*Given problem*
Reproduce each of the records below word for word, in their current order.

***** Records for this exercise

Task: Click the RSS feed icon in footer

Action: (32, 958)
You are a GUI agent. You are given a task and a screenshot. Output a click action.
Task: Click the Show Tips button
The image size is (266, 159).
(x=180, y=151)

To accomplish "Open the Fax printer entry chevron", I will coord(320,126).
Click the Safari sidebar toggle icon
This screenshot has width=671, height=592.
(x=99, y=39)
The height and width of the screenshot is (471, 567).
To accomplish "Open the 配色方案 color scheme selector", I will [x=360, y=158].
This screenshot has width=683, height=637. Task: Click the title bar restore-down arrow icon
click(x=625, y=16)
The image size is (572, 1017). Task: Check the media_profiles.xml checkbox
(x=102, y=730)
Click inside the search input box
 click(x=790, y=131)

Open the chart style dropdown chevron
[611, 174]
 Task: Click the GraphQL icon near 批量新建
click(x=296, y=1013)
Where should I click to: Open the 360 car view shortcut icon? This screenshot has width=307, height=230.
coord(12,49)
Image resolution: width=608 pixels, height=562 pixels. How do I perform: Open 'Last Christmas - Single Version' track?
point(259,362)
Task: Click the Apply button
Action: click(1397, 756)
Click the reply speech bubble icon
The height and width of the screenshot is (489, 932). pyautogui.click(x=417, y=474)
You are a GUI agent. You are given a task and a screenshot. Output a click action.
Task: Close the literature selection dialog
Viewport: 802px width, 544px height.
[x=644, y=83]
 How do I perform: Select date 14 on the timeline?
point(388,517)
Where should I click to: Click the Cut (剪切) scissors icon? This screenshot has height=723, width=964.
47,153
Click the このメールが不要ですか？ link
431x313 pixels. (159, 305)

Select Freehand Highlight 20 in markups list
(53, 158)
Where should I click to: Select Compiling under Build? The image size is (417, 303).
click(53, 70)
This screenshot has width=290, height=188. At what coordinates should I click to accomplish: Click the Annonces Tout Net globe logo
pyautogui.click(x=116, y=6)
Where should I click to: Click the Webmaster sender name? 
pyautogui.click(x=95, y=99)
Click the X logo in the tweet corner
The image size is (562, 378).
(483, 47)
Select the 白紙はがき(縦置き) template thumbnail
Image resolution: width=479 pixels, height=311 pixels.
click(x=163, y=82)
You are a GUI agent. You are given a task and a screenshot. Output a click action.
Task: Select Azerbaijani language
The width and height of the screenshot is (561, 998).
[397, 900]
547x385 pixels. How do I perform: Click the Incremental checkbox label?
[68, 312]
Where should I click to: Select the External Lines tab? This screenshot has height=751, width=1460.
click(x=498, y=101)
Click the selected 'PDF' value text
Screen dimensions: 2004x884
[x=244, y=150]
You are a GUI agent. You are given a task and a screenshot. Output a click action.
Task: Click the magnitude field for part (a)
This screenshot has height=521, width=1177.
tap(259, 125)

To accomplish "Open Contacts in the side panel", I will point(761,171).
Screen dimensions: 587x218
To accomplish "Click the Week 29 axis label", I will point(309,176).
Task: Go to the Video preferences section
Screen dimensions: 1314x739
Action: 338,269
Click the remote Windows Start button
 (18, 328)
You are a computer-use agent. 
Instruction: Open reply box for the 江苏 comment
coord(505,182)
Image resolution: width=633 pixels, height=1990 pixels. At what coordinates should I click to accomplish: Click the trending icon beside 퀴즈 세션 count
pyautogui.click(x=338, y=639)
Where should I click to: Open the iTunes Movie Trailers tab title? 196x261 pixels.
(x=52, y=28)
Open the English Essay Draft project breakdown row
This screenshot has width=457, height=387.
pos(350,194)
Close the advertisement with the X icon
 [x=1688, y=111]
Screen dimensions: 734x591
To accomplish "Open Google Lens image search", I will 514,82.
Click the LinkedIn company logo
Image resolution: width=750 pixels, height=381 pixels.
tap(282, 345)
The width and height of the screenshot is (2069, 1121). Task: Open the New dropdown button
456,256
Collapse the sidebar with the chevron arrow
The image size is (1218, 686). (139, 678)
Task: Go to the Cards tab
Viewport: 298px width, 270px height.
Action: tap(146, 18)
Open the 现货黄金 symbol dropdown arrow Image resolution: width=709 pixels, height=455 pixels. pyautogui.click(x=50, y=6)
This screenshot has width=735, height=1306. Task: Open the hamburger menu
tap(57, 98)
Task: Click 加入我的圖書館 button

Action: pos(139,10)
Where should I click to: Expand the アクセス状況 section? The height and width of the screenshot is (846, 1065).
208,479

**********

*Expected answer*
Task: Click the RSS feed icon in footer

Action: (32, 958)
You are a GUI agent. You are given a task and a screenshot. Output a click action.
Task: Click the Show Tips button
The image size is (266, 159).
(x=180, y=151)

To accomplish "Open the Fax printer entry chevron", I will coord(320,126).
Click the Safari sidebar toggle icon
This screenshot has width=671, height=592.
(x=99, y=39)
The height and width of the screenshot is (471, 567).
To accomplish "Open the 配色方案 color scheme selector", I will [x=360, y=158].
This screenshot has width=683, height=637. Task: Click the title bar restore-down arrow icon
click(x=625, y=16)
The image size is (572, 1017). Task: Check the media_profiles.xml checkbox
(x=102, y=730)
Click inside the search input box
 click(x=790, y=131)

Open the chart style dropdown chevron
[611, 174]
 Task: Click the GraphQL icon near 批量新建
click(x=296, y=1013)
Where should I click to: Open the 360 car view shortcut icon? This screenshot has width=307, height=230.
coord(12,49)
Image resolution: width=608 pixels, height=562 pixels. How do I perform: Open 'Last Christmas - Single Version' track?
point(259,362)
Task: Click the Apply button
Action: click(1397, 756)
Click the reply speech bubble icon
The height and width of the screenshot is (489, 932). pyautogui.click(x=417, y=474)
You are a GUI agent. You are given a task and a screenshot. Output a click action.
Task: Close the literature selection dialog
Viewport: 802px width, 544px height.
[x=644, y=83]
 How do I perform: Select date 14 on the timeline?
point(388,517)
Where should I click to: Click the Cut (剪切) scissors icon? This screenshot has height=723, width=964.
47,153
Click the このメールが不要ですか？ link
431x313 pixels. (159, 305)

Select Freehand Highlight 20 in markups list
(53, 158)
Where should I click to: Select Compiling under Build? The image size is (417, 303).
click(53, 70)
This screenshot has width=290, height=188. At what coordinates should I click to accomplish: Click the Annonces Tout Net globe logo
pyautogui.click(x=116, y=6)
Where should I click to: Click the Webmaster sender name? 
pyautogui.click(x=95, y=99)
Click the X logo in the tweet corner
The image size is (562, 378).
(483, 47)
Select the 白紙はがき(縦置き) template thumbnail
Image resolution: width=479 pixels, height=311 pixels.
click(x=163, y=82)
You are a GUI agent. You are given a task and a screenshot. Output a click action.
Task: Select Azerbaijani language
The width and height of the screenshot is (561, 998).
[397, 900]
547x385 pixels. How do I perform: Click the Incremental checkbox label?
[68, 312]
Where should I click to: Select the External Lines tab? This screenshot has height=751, width=1460.
click(x=498, y=101)
Click the selected 'PDF' value text
Screen dimensions: 2004x884
[x=244, y=150]
You are a GUI agent. You are given a task and a screenshot. Output a click action.
Task: Click the magnitude field for part (a)
This screenshot has height=521, width=1177.
tap(259, 125)

To accomplish "Open Contacts in the side panel", I will point(761,171).
Screen dimensions: 587x218
To accomplish "Click the Week 29 axis label", I will point(309,176).
Task: Go to the Video preferences section
Screen dimensions: 1314x739
Action: 338,269
Click the remote Windows Start button
 (18, 328)
You are a computer-use agent. 
Instruction: Open reply box for the 江苏 comment
coord(505,182)
Image resolution: width=633 pixels, height=1990 pixels. At what coordinates should I click to accomplish: Click the trending icon beside 퀴즈 세션 count
pyautogui.click(x=338, y=639)
Where should I click to: Open the iTunes Movie Trailers tab title? 196x261 pixels.
(x=52, y=28)
Open the English Essay Draft project breakdown row
This screenshot has width=457, height=387.
pos(350,194)
Close the advertisement with the X icon
 [x=1688, y=111]
Screen dimensions: 734x591
To accomplish "Open Google Lens image search", I will 514,82.
Click the LinkedIn company logo
Image resolution: width=750 pixels, height=381 pixels.
tap(282, 345)
The width and height of the screenshot is (2069, 1121). Task: Open the New dropdown button
456,256
Collapse the sidebar with the chevron arrow
The image size is (1218, 686). (139, 678)
Task: Go to the Cards tab
Viewport: 298px width, 270px height.
Action: tap(146, 18)
Open the 现货黄金 symbol dropdown arrow Image resolution: width=709 pixels, height=455 pixels. pyautogui.click(x=50, y=6)
This screenshot has width=735, height=1306. Task: Open the hamburger menu
tap(57, 98)
Task: Click 加入我的圖書館 button

Action: pos(139,10)
Where should I click to: Expand the アクセス状況 section? The height and width of the screenshot is (846, 1065).
208,479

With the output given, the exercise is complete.